(Saved entries)
◇ ◇ ◇ ◇ ◇ ◇ ◇
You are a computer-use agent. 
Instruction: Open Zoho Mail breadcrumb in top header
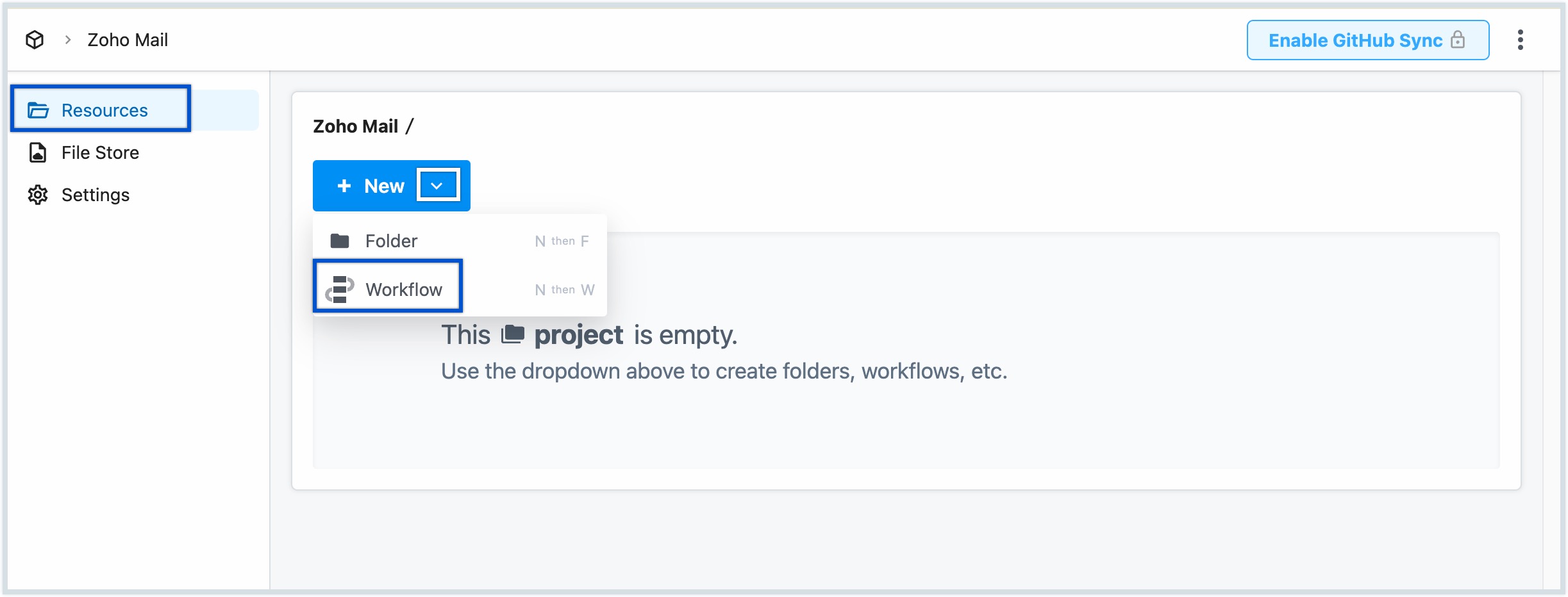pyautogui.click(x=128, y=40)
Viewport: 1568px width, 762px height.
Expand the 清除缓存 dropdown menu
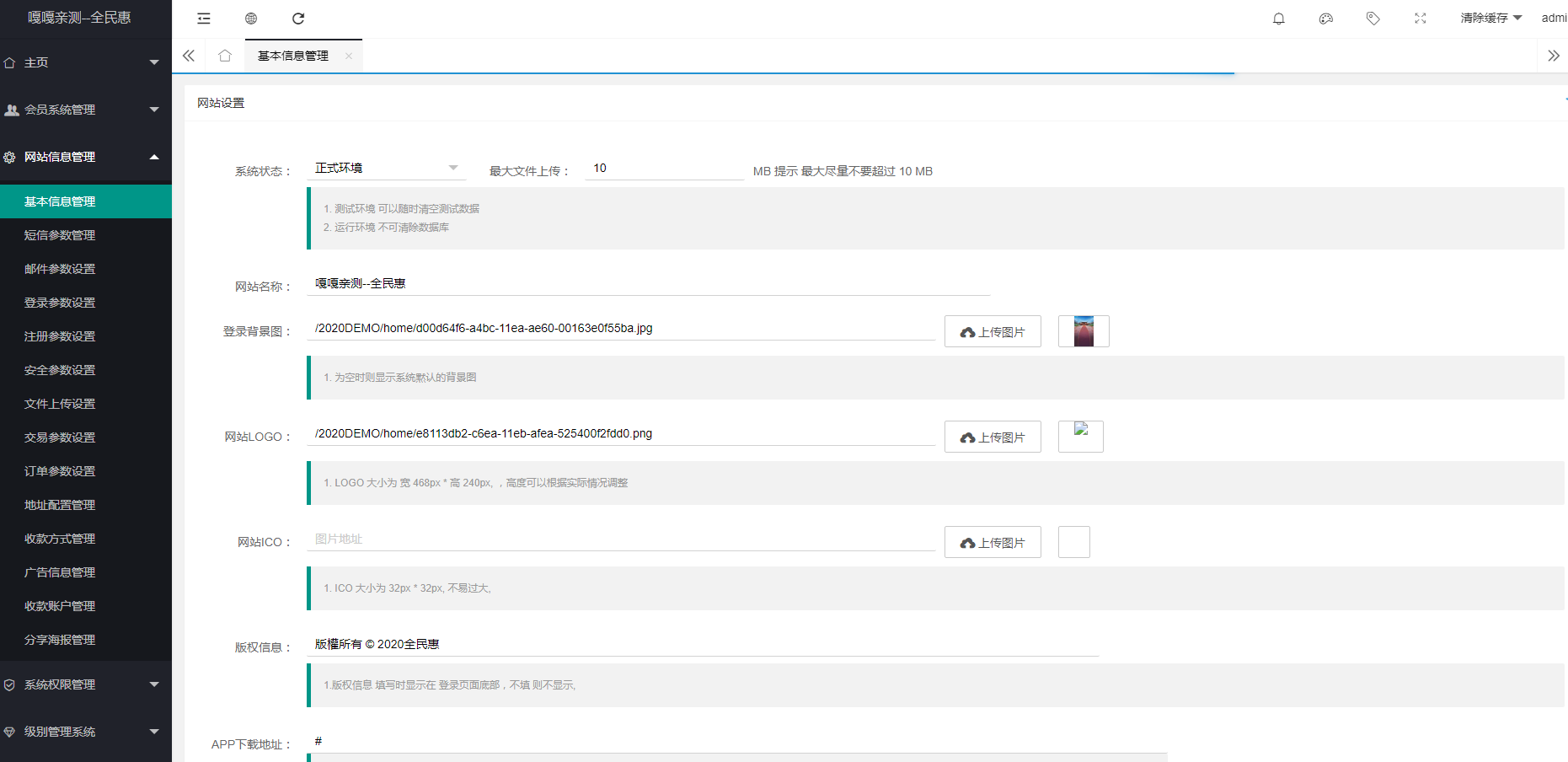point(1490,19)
◇ ◇ ◇ ◇ ◇ ◇ ◇
> **Instructions for the task**
Reproduce every entry above exactly, and omit the pictures.

> **Result below**
You are a computer-use agent. 
Instruction: Open Zoho Mail breadcrumb in top header
pyautogui.click(x=128, y=40)
Viewport: 1568px width, 762px height.
Expand the 清除缓存 dropdown menu
point(1490,19)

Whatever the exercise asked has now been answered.